Présidence de M. Patrick Ollier Président

– Audition de M. Jérôme Bédier, président de l’Union d’économie sociale pour le logement (1 % logement) (UESL), en perspective de l’examen du projet de loi, adopté par le Sénat après déclaration d’urgence, de mobilisation pour le logement et la lutte contre l’exclusion (n° 1207) (M. Michel Piron, rapporteur)

Commission
des affaires économiques, de
l’environnement et du territoire

La commission a entendu M. Jérôme Bédier, président de l’Union d’économie sociale pour le logement (1 % logement) (UESL), en persepctive de l’examen du projet de loi, adopté par le Sénat après déclaration d’urgence, de mobilisation pour le logement et la lutte contre l’exclusion (n° 1207) (M. Michel Piron, rapporteur).

M. le président Patrick Ollier. Dans le cadre de l’examen du projet de loi de mobilisation pour le logement et la lutte contre l’exclusion, notre rapporteur, M. Michel Piron, m’a demandé, pour préparer convenablement son travail, de fixer au vendredi 28 novembre, à quinze heures, le délai de dépôt des amendements qui seront examinés au cours des réunions des 2 et 3 décembre prochains, ce que j’ai accepté.
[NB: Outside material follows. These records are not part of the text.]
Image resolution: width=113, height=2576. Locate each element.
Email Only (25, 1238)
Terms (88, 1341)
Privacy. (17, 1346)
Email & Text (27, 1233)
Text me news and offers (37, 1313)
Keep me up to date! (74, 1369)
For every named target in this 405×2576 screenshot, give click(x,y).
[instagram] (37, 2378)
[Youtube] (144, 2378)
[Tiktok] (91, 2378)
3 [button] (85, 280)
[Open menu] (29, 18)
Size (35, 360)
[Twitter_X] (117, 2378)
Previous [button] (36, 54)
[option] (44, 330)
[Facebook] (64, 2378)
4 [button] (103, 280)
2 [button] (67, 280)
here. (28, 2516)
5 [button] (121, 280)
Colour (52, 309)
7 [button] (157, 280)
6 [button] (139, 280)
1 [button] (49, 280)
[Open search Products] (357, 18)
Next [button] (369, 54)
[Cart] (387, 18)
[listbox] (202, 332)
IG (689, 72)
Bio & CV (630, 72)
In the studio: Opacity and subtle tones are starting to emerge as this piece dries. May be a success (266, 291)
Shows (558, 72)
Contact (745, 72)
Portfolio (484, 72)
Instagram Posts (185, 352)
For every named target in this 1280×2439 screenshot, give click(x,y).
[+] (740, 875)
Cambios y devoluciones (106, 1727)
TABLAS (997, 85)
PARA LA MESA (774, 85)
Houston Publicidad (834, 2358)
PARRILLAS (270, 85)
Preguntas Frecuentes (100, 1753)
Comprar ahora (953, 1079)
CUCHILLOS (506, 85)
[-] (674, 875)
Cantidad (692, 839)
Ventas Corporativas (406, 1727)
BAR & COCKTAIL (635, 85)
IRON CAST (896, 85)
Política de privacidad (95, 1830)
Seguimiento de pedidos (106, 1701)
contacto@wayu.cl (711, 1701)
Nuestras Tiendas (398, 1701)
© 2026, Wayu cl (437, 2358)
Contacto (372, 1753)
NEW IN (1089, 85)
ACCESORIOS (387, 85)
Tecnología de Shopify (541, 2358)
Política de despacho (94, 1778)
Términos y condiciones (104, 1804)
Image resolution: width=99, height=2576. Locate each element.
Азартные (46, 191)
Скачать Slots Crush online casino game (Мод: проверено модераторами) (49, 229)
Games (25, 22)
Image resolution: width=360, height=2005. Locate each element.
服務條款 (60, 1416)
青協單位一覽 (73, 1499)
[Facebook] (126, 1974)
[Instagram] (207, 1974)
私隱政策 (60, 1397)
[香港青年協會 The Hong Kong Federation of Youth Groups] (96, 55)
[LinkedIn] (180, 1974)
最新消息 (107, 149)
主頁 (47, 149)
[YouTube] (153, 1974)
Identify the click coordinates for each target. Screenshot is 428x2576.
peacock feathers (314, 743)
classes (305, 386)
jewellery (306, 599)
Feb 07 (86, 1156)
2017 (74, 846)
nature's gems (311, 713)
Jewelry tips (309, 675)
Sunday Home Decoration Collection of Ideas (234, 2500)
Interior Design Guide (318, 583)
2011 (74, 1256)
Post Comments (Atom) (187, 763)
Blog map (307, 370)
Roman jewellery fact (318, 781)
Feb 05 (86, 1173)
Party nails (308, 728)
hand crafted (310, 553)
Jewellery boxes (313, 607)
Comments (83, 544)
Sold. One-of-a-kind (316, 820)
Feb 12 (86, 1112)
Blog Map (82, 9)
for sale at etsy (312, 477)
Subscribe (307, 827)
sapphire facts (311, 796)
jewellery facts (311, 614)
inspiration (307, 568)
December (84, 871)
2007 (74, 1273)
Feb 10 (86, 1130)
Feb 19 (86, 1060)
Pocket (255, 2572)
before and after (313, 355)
M. Jean-Yves Le Bouillonnec. Je le regrette, d’autant plus que notre calendrier était calé sur délai d’usage à la Commission et que, compte tenu de l’ordre du jour, nous aurions bien besoin d’un week-end de plus pour préparer nos amendements.

M. le président Patrick Ollier. Le délai de dépôt des amendements dépend du président de la commission compétente. Par ailleurs, le rapporteur a, lui aussi, besoin d’un week-end de plus pour conclure son travail. Ce sont là les aléas normaux du travail parlementaire.

M. Jean-Yves Le Bouillonnec. Si rien ne change, cela ne servait à rien de modifier la Constitution !

M. le président Patrick Ollier. Si vous êtes mécontent, je vous suggère de me faire parvenir vos remarques par écrit. Nous sommes en effet réunis pour écouter M. Jérôme Bédier, président de l’Union d’économie sociale pour le logement, l’UESL, que je suis heureux d’accueillir dans le cadre de nos travaux préparatoires à l’examen du projet de loi de mobilisation pour le logement et la lutte contre l’exclusion. Nous souhaiterions connaître les réactions que lui inspire ce projet de loi, en particulier l’article 3 relatif à la gouvernance de l’UESL.

M. Michel Piron, rapporteur. Je me réjouis d’entendre une nouvelle fois M. Jérôme Bédier, en particulier sur les propos vigoureux qu’il a tenus récemment.

M. Jérôme Bédier, président de l’Union d’économie sociale pour le logement. Nous sommes, depuis le mois de juin, dans un processus de refondation du 1 % logement qui a commencé, il faut bien le reconnaître, dans un contexte extrêmement difficile. En effet, le Gouvernement entendait mettre le 1 % logement sous tutelle de l’administration et utiliser la collecte – 1,5 milliard d’euros – pour abonder des actions qui étaient financées jusqu’alors par des ressources budgétaires. Il a d’abord fallu s’assurer du point de vue des partenaires sociaux qui, depuis 1953, gèrent le 1 % logement, non sans moments de tension avec l’État, comme en 1981 et 1998.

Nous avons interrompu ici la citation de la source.